#### Task set:
#1 In the Snapchat post, begin at the words "I read a post" and stop after "a sexting platform.", then write that passage out again with "Snapchat" swapped for "Instagram".
#2 In the Snapchat post, who was interviewing McLane when he said the app's data is more secure now?

I read a post today about the dangers of Snapchat and a key to the argument was information taken from an almost 4-year-old post by blogger Adam McLane.
In that post, McLane sounds the alarm on some of the problems that plagued Snapchat at the start, mainly its use as a sexting platform.
But Snapchat has grown up since then, something McLane himself pointed out in January 2016.
While being interviewed by an 8th grader about Snapchat, McLane said, “Is your data secure? Yes, it is more secure now than 3-4 years ago. Is it safe for a teenager to use? I suppose that’d be determined by what you were doing with the app, what you were posting, what was being sent to you, etc. I would argue that the vast majority of Snapchat usage at this time is normal social media usage for teenagers.”
McLane continues to warn teens to be careful online — sage advice for all of us — so I want to share two of my cardinal rules for thriving on social media.
Everything Is Public
You must assume that nothing you post on social media is private, no matter what settings you use. The very foundation of this form of electronic communication is sharing — the ability for a piece of content (photo, video, text) to go viral and spin around the world in a heartbeat.
My Rule 1 has always been this: Never post anything on any social media platform that you wouldn’t scream loudly from the top of the courthouse steps with your grandmother standing next to you.

#### Stored data:
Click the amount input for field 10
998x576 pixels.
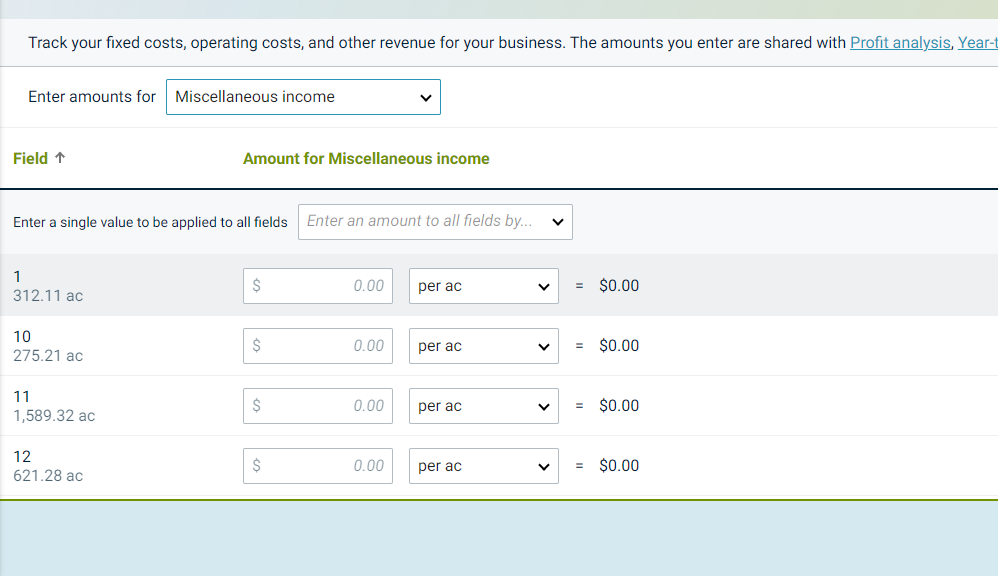pyautogui.click(x=318, y=346)
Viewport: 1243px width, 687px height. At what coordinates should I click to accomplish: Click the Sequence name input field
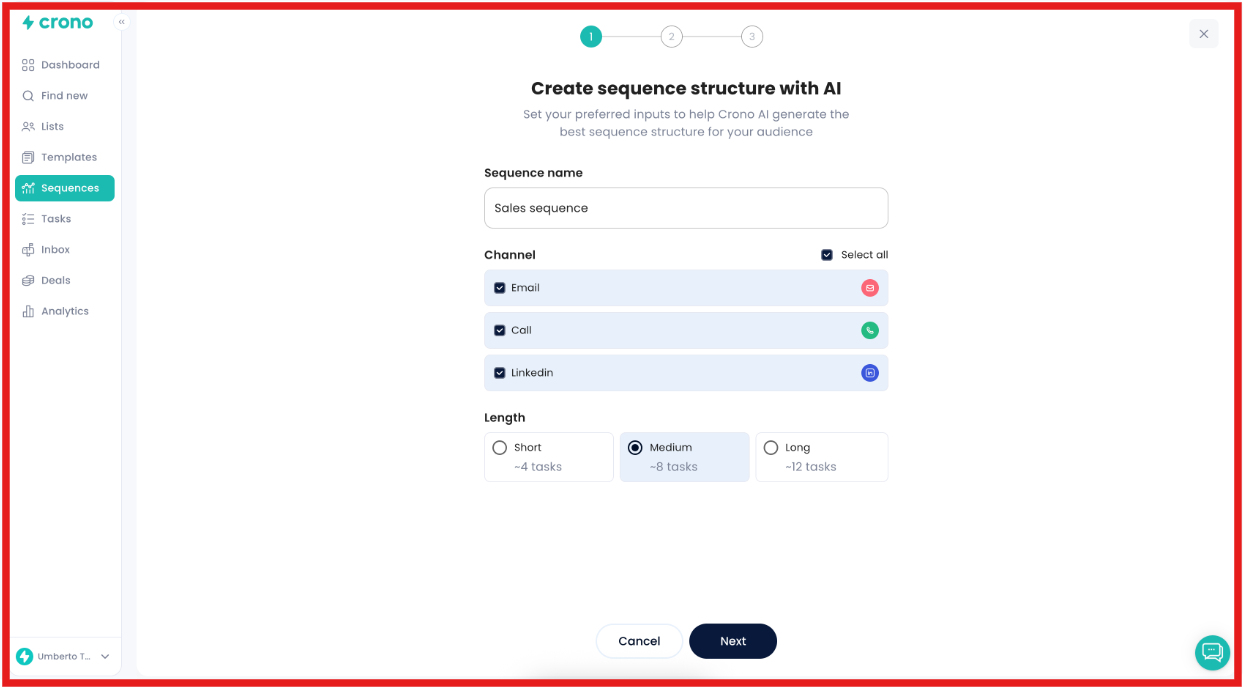pyautogui.click(x=686, y=208)
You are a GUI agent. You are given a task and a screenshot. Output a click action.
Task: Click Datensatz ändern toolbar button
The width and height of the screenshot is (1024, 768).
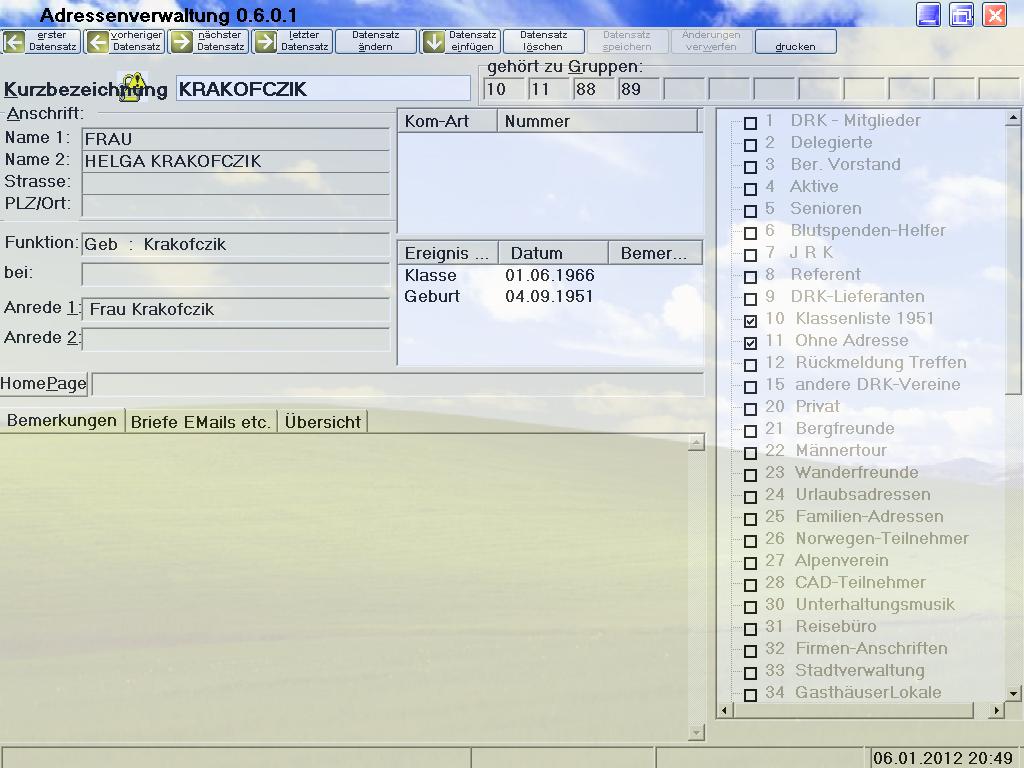[x=375, y=41]
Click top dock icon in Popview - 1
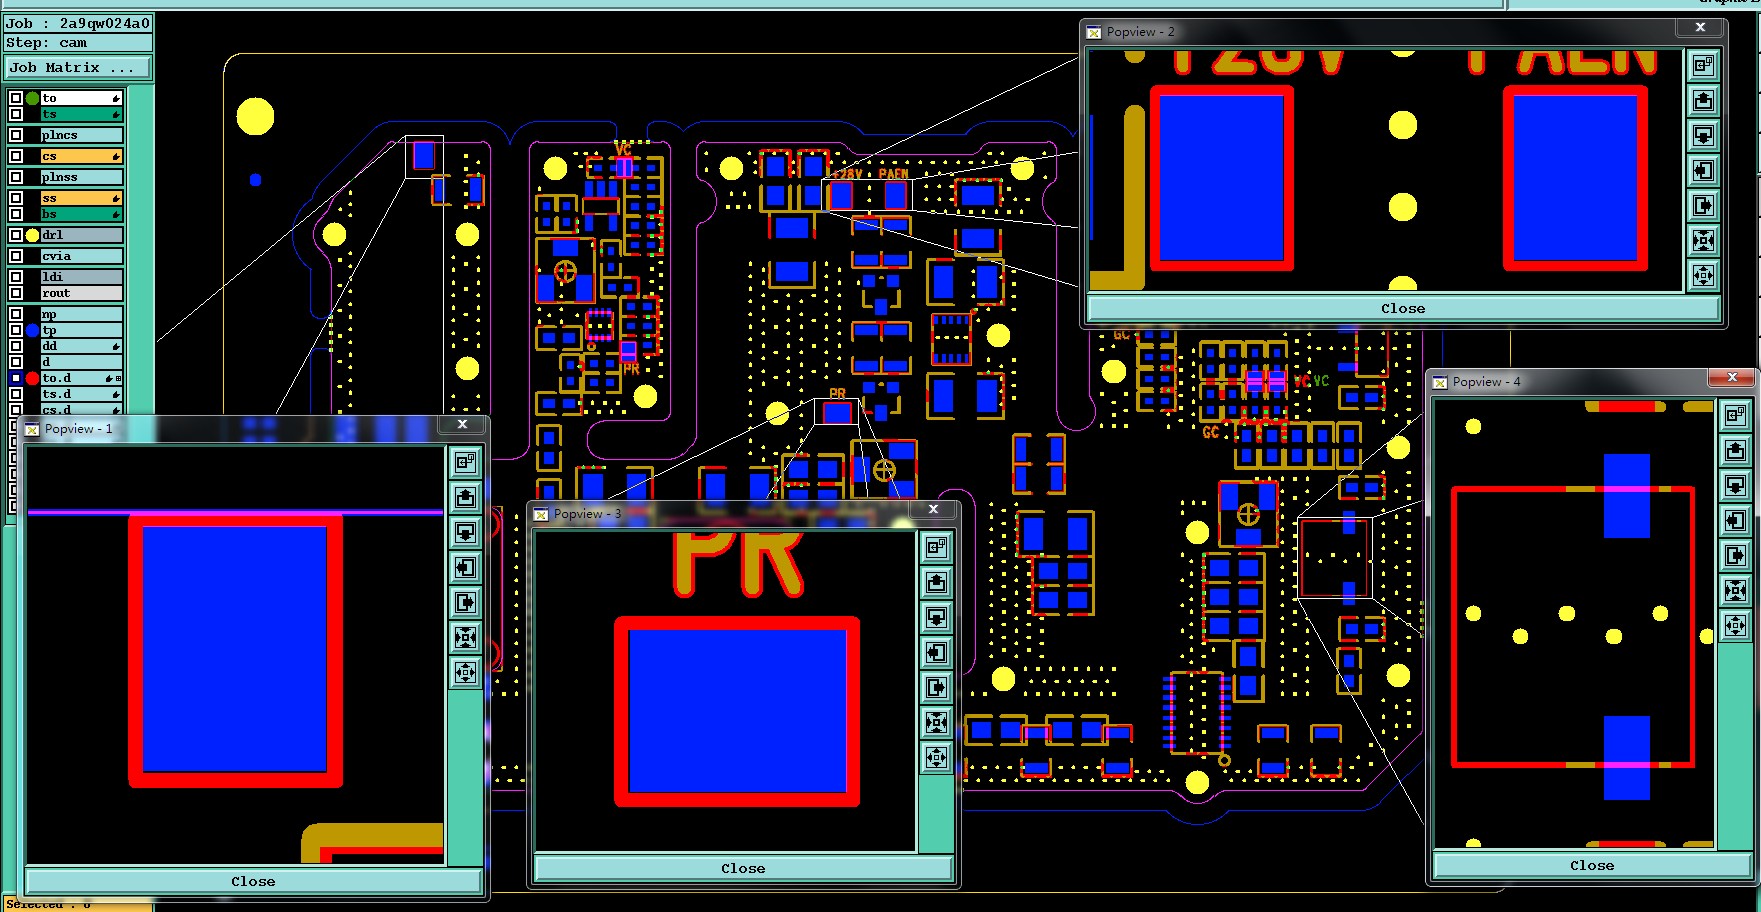This screenshot has height=912, width=1761. (x=466, y=462)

#### Solutions for each task:
#1
I read a post today about the dangers of Instagram and a key to the argument was information taken from an almost 4-year-old post by blogger Adam McLane.
In that post, McLane sounds the alarm on some of the problems that plagued Instagram at the start, mainly its use as a sexting platform.

#2 An 8th grader.